O que foi feito a este documento?

Por Eduardo Alexandre

NA COPA DOS MAIORES ABSURDOS

Fui coordenador do Centro de Documentação Cultural Eloy de Souza da Fundação José Augusto.

Sei que quando um cidadão envia documento a esta Fundação solicitando o tombamento de algum bem material ou imaterial, é obrigação desta Fundação apreciar o pedido.
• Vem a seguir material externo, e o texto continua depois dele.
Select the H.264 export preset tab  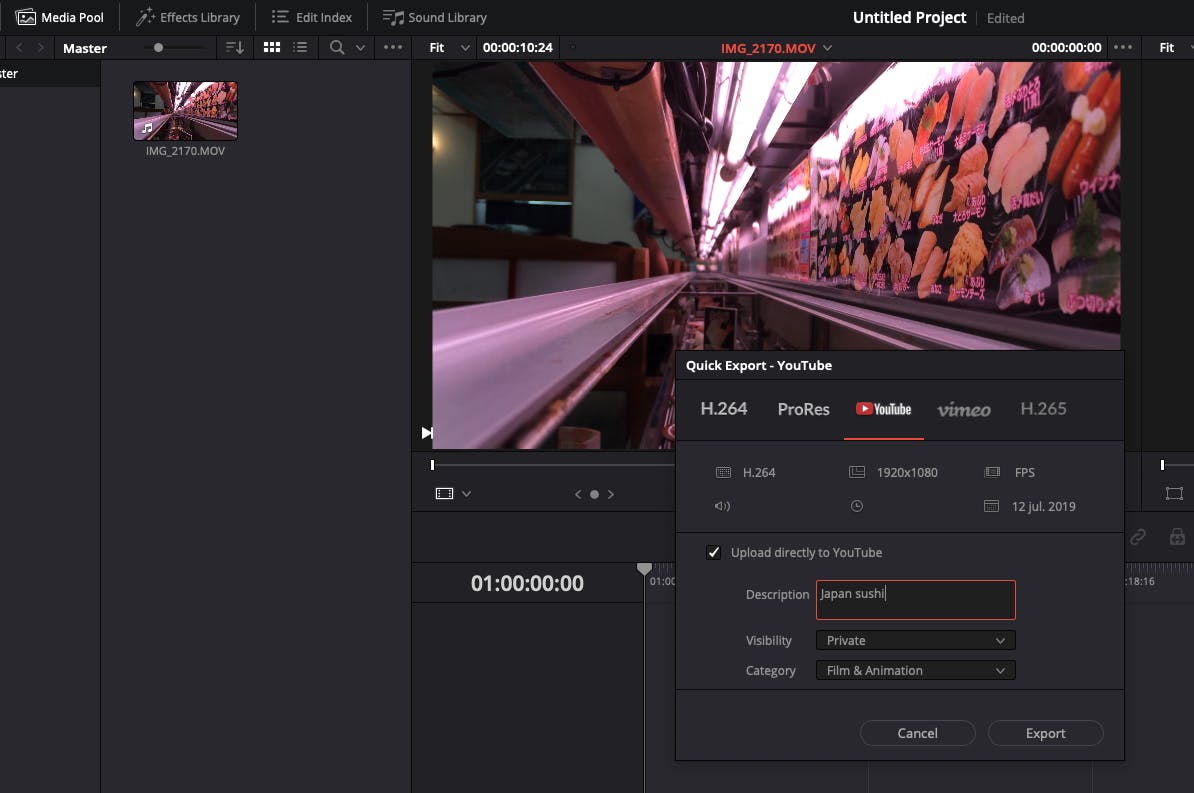[x=723, y=408]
É lei, inclusive federal, alardeada pelo Instituto do Patrimônio Histórico e Artístico Nacional, como prerrogativa do cidadão para garantir para a sociedade a preservação daquilo que julga relevante para a História de um município, estado ou do próprio país.
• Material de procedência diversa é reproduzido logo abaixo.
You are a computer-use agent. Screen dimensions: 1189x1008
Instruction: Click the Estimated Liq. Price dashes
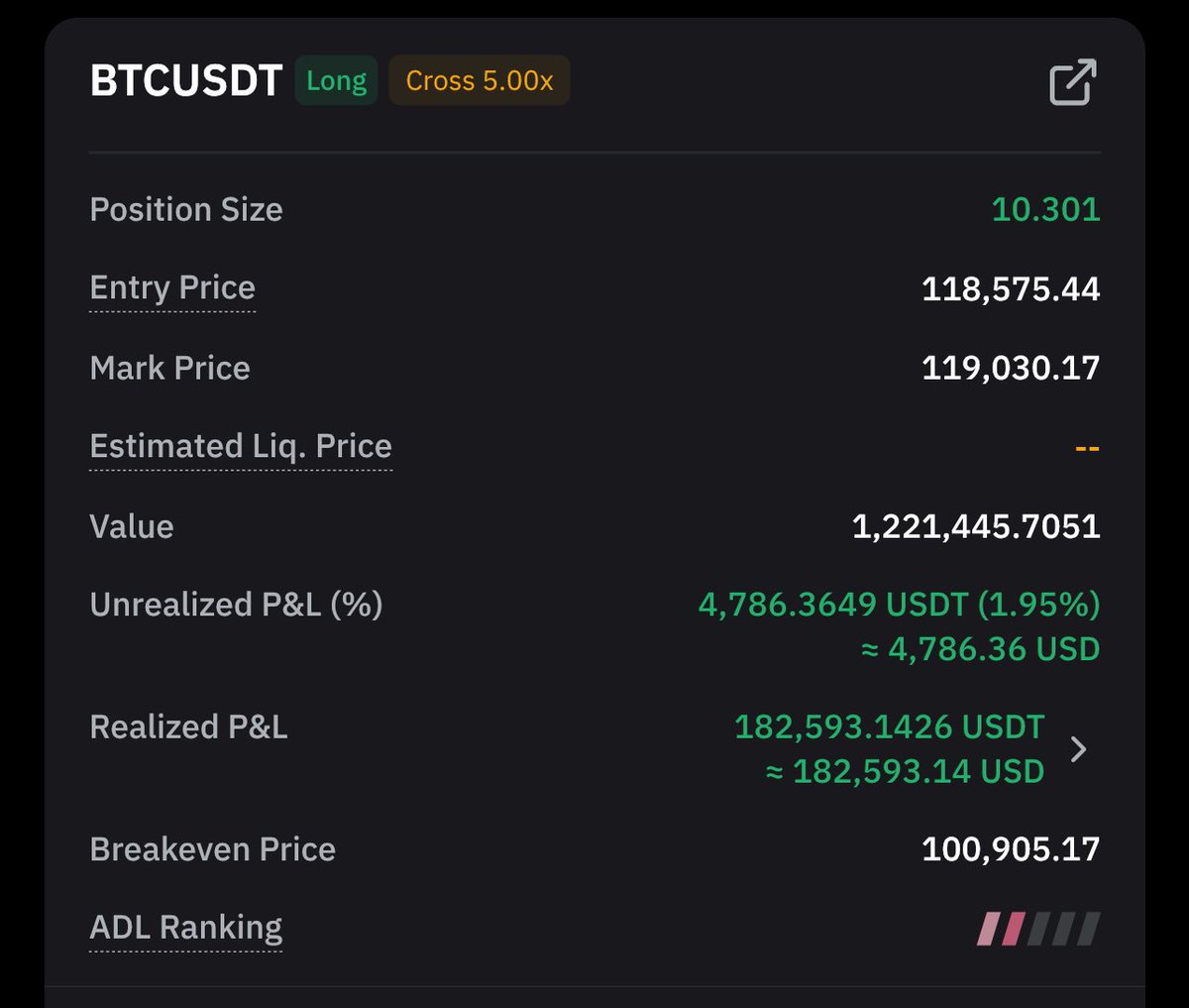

No dia 28 de maio próximo passado, fui à FJA e entreguei o documento nesta postagem mostrado, ao protocolista, senhor Cícero Duarte Costa, que o carimbou, deu como recebido e o encaminhou à direção da instituição responsável pelos trâmites legais que o documento havia de tomar.

A imprensa do RN tomou conhecimento do fato e o divulgou; a população do Estado também tomou conhecimento da atitude e, durantes dias, foi assunto da cidade, pessoas se solidarizando com o pedido, pessoas distribuindo a mim impropérios de toda ordem.

Onze meses são passados.

Por volta de completar um ano do pedido de tombamento do Estádio João Cláudio Machado e Ginásio Humberto Nesi, também incluso da preocupação preservacionista, ninguém sabe que fim o documento levou ou que encaminhamento teve.
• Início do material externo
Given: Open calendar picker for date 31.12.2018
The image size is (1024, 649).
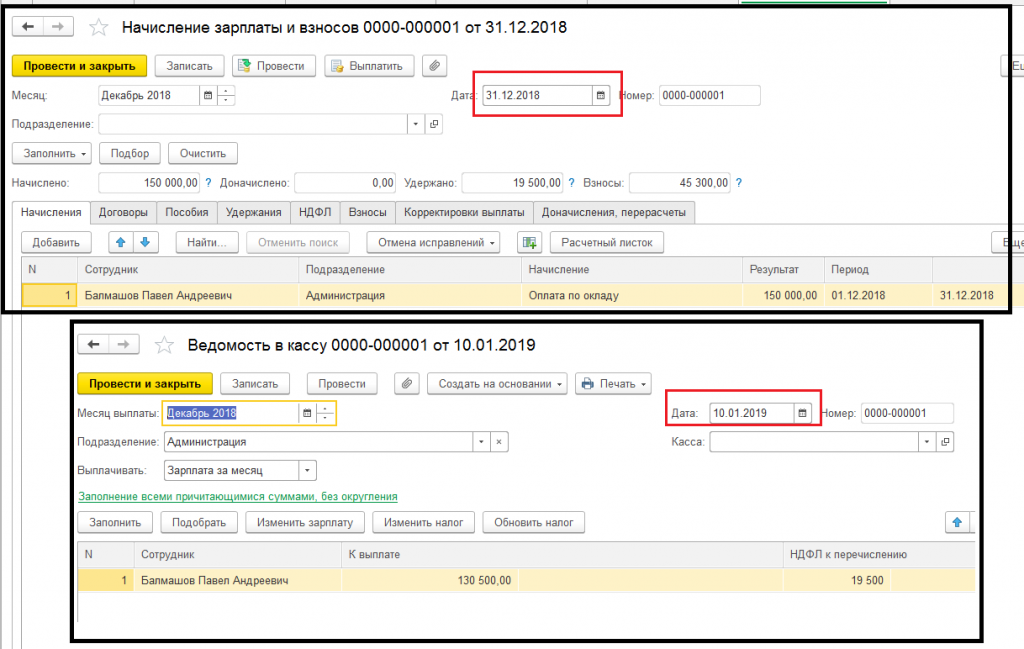Looking at the screenshot, I should 600,96.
A quem recorrer para fazer valer o poder de cidadão que a Lei me garante, hoje nem sei mais.

Vejo a luta quase solitária do arquiteto Moacyr Gomes da Costa para preservar o patrimônio que riscou, e sinto o peso do dinheiro envolvido na transação que levará a escombros o que durante tanto tempo foi sonho e depois glória de uma cidade.

Enquanto menino, vivi e acompanhei a luta de uma geração de homens íntegros e de bem para fazer realidade aquele que se chamou poema de concreto de Lagoa Nova.

Hoje, vejo com tristeza a sede pelo uso da marreta que colocorá abaixo todo aquele sonho feito realidade.

E lembro a saudade que deixaram edificações postas abaixo numa Natal que não pode defender-se de tantos absurdos contra ela cometidos: onde estão a Galeria de Artes da Praça André de Albuquerque? A sede da Sociedade Brasil/Estados Unidos, na avenida Getúlio Vargas? A sede social do ABC FC em Petrópolis?

Onde?

Em fotos cada vez mais raras e amareladas de uma dor que só o descaso com a História poderiam revelar.

E repito a pergunta que toda a cidade já fez: por que derrubar o parque desportivo que temos, se tanta terra há onde um novo pode ser edificado?

Só a sanha da ganância por dinheiro, creio, será capaz de responder.

Mas deixo aos responsáveis pelo cumprimento das leis em meu Estado a pergunta: o que foi feito do dodumento que pediu o tombamento do Machadão? Quais os pareceres que recebeu das instituições para as quais deveria ter sido encaminhado? Quais?